"Türk halkı aldatıcı reklamlar dünyasında yaşıyor"

"Türk halkı aldatıcı reklamlar dünyasında yaşıyor"

17-19 Kasım'da bin 205 kişinin katılımıyla gerçekleştirilen Tüketici Hukuku Kongresi'nin sonuç bildirgesi açıklandı- Sonuç bildirgesinden:- "Türk halkı, koruyucu düzenlemelere karşın, ne yazık ki, aldatıcı ve örtülü reklamlar dünyasında yaşamaktadır"

BURSA (AA) - Tüketici Hukuku Enstitüsü tarafından 17-19 Kasım'da bin 205 kişinin katılımıyla düzenlenen Tüketici Hukuku Kongresi'nin sonuç bildirgesi açıklandı.

Bildirgede, 27'si tebliğ olmak üzere 38 kişi konuşma yaptığı kongrede, "12 bankaya karşı 3 kat tazminat davası"nın yanı sıra bankacılık ve finans, tıp ve ilaç, inşaat, reklam, e-ticaret, sigortacılık, enerji, gıda, elektronik mallar, otomotiv, simsarlık sektörleri ile avukatlık ücret sözleşmeleri ve tüketici yargılaması konuları ayrı ayrı ele alındı.

Alanında uzmanların, bilim adamları ve hakimlerin görüşlerine yer verilen bildirgede maddeler halinde şunlar kaydedildi:

"12 bankaya karşı kartel tazminatı meselesinde, dezenformasyon üretildiğini görmekte ve üzülerek gelişmeleri izlemekteyiz. Umarız bu sefer yaşanılan dezenformasyon yerini bulmayacak ve gerçek bilgi ne ise aradan sıyrılıp herkese yüzünü gösterecektir.

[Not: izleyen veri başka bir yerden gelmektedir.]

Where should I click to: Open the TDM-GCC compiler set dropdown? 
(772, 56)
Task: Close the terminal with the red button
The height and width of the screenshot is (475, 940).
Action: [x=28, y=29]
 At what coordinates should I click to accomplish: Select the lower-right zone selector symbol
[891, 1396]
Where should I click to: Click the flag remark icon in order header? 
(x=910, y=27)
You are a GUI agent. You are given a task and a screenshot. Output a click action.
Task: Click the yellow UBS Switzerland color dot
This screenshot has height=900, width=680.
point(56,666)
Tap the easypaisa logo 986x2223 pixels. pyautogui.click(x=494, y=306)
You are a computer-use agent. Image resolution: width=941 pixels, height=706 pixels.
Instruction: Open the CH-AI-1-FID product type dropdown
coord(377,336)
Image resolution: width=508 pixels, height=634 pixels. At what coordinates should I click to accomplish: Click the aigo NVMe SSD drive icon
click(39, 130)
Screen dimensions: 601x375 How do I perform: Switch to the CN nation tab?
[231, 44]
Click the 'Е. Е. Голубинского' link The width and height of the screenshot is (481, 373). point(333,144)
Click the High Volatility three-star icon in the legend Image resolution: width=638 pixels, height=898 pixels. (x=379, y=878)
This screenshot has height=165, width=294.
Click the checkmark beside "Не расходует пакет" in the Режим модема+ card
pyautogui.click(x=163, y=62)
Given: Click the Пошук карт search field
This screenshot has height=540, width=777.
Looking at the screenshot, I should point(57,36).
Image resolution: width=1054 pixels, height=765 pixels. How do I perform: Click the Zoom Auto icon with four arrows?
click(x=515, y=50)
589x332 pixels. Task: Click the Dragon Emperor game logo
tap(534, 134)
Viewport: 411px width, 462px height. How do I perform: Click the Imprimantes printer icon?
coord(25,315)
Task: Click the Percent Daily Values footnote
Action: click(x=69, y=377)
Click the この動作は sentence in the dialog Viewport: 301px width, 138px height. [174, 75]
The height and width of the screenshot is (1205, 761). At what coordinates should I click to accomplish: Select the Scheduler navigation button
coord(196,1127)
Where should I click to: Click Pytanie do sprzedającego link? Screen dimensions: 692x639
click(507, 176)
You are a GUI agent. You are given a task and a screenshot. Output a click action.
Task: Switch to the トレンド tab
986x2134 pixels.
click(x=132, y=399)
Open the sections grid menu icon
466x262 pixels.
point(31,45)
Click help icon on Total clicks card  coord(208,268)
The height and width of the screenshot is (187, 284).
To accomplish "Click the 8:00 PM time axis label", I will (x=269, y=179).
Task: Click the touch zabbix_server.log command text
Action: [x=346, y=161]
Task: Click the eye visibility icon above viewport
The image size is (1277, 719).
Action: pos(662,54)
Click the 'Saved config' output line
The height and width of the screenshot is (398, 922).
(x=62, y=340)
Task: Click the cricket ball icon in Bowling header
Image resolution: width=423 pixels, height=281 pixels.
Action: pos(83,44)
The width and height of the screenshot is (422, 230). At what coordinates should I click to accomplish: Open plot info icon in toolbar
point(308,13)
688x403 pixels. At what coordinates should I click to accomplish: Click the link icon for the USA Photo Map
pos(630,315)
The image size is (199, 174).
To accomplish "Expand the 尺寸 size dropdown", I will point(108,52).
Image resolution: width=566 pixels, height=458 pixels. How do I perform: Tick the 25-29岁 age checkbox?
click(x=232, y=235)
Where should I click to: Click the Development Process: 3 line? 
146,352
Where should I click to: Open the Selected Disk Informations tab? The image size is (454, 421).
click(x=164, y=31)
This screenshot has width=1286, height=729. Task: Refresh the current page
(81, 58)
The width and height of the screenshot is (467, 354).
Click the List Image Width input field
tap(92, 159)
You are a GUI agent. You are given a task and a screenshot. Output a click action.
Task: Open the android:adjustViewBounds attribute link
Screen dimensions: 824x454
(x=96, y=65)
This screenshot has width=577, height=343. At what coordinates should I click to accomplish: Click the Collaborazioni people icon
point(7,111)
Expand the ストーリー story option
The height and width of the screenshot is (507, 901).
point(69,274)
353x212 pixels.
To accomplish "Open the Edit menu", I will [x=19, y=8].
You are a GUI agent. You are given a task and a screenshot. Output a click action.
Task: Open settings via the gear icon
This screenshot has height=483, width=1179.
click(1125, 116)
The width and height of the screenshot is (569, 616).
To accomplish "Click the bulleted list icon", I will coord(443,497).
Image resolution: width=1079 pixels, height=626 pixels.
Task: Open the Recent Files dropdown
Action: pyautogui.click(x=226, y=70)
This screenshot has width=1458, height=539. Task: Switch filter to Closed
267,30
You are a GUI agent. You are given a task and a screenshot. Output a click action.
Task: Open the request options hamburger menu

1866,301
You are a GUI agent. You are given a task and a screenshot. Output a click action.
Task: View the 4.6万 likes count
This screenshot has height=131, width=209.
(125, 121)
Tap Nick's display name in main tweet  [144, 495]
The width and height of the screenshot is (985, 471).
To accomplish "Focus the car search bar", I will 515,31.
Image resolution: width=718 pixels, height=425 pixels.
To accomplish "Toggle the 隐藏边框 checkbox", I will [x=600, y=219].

Banka ve finans kuruluşları, haklı bir neden olmadan serbest rekabet ortamını ihlal etmeleri durumunda verdikleri zararlardan dolayı sorumlu olurlar. Rekabetin ihlal edilmesi nedeniyle bundan zarar gören tüketiciler uğradıkları zararın üç katı tazminat talep edebilirler.

Rekabet ihlalinden zarar gören rakip teşebbüsler ve tüketicilerin talebi üzerine hakim, zarara yol açan rekabet ihlali, tarafların kastı veya ağır ihmalden kaynaklanmakta ise uğranılan maddi zararın üç katı oranında tazminata hükmetmelidir.

Hukukumuzda ABD ve bazı AB ülkelerinin aksine, tazminat istemli toplu dava modellerine yer verilmemiş olması önemli bir eksikliktir. Bununla birlikte, bankaların rekabet ihlalinden doğan tazminat alacaklarının inançlı (tahsil amaçlı) temlik yoluyla toplu şekilde ileri sürülmesi mümkündür.

- 'Türk halkı aldatıcı ve örtülü reklamlar dünyasında yaşıyor'

Özel hastanelerde sağlık hizmeti alan hastalar, olması gereken hizmeti alamadıkları durumlarda o sağlık kuruluşuna dava açabilecekleri gibi doğrudan Sağlık Bakanlığına karşı da dava açabilirler.

Türk halkı, koruyucu düzenlemelere karşın ne yazık ki 'aldatıcı ve örtülü reklamlar' dünyasında yaşamaktadır.

Bir veri merkezindeki çok sayıda bilgisayarın birbirine bağlanarak oluşturduğu sanal platforma bulut denilmektedir. Bu bulut yazılım ve donanım hizmetleri için kullandırılması halinde bulut bilişim söz konusudur. Bulut bilişimin ücretli ya da ücretsiz olarak tüketici tarafından kullanılması halinde Tüketicinin Korunması Kanunu hükümleri uygulanır.

Sigortacılık ve tüketici mevzuatı karşılaştırılarak, hangi hükümler tüketiciyi daha çok koruyorsa o hükümler uygulanmalıdır.

MSG'nin (Mono Sodyum Glutamat) tüketicinin sağlığını tehdit ettiğini ispatlayan bilimsel bulgular yığını dikkate alındığında, Türkiye'deki MSG serbestisi eleştiriye layık görülmüştür.

Gittikçe çeşitlenerek hayatımızın her alanına giren elektronik mallar, tıpkı gelişen bir çocuğa benzemekte, hukuk bütünlüğümüz ise gelişmelere dar gelen elbiseleri andırmaktadır.

Ayıplı otomobil satın alan tüketicilerin ve onlar adına dava açan avukatların, dava açarken kanundaki seçimlik hakları kullanmakta tamamen serbest olmadıklarını, bu hakların kullanımına dürüstlük kuralının getirdiği sınırlamaları ve bu husustaki Yargıtay uygulamalarını bilmeleri, yaşanabilecek hak kayıplarının önlenmesi açısından oldukça önemlidir."